Eriospermum bayeri

Scientific classification
- Kingdom: Plantae
- Clade: Embryophytes
- Clade: Tracheophytes
- Clade: Angiosperms
- Clade: Monocots
- Order: Asparagales
- Family: Asparagaceae
- Subfamily: Convallarioideae
- Genus: Eriospermum
- Species: E. bayeri
- Binomial name: Eriospermum bayeri Perry

= Eriospermum bayeri =

- Authority: Perry

Species of flowering plant

Eriospermum bayeri is a species of geophytic plant of the genus Eriospermum, indigenous to the Western Cape Province, South Africa.

==Description==
This species has a single, erect, slender, lanceolate-attenuate, petiolate leaf (100mm x 25mm), which has slightly wavy margins. The leaf appears from April to October (southern hemisphere). The tuber is irregular or slightly pear-shaped.

The flowers appear after the leaf is already dry, from March until May, on a thin, slender raceme.

===Related species===
This is one of several species that have slender, erect, lanceolate or linear leaves, including Eriospermum exile, Eriospermum graminifolium and Eriospermum lanceifolium.

Eriospermum lanceifolium also has an erect, lanceolate leaf, but its leaf is larger (160mm long; 48mm wide) than that of E.bayeri (100mm long; 25mm wide), and its leaf has a margin that is more strongly undulate, and often hairy.

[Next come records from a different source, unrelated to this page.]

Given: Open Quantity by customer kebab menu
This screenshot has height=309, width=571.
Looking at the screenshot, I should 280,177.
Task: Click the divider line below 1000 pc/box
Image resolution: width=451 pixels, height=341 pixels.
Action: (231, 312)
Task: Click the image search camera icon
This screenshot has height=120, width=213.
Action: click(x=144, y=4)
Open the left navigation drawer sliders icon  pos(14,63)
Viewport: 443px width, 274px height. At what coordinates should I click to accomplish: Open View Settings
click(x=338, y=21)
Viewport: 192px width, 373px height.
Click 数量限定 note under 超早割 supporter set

The leaf of Eriospermum lanceifolium is also a blue-green colour and has a leathery texture.

Vegetatively it resembles Eriospermum crispum, a species known only from Calitzdorp, but the lamina of the latter species is more firm and crisped.

==Distribution and habitat==
Eriospermum bayeri is indigenous to the south western Cape, in the Robertson Karoo, from Worcester eastwards into the western Little Karoo and northwards into the Tanqua Karoo.

It is usually found on low, flat but rocky terrain, usually on shale, often in shale renosterveld vegetation.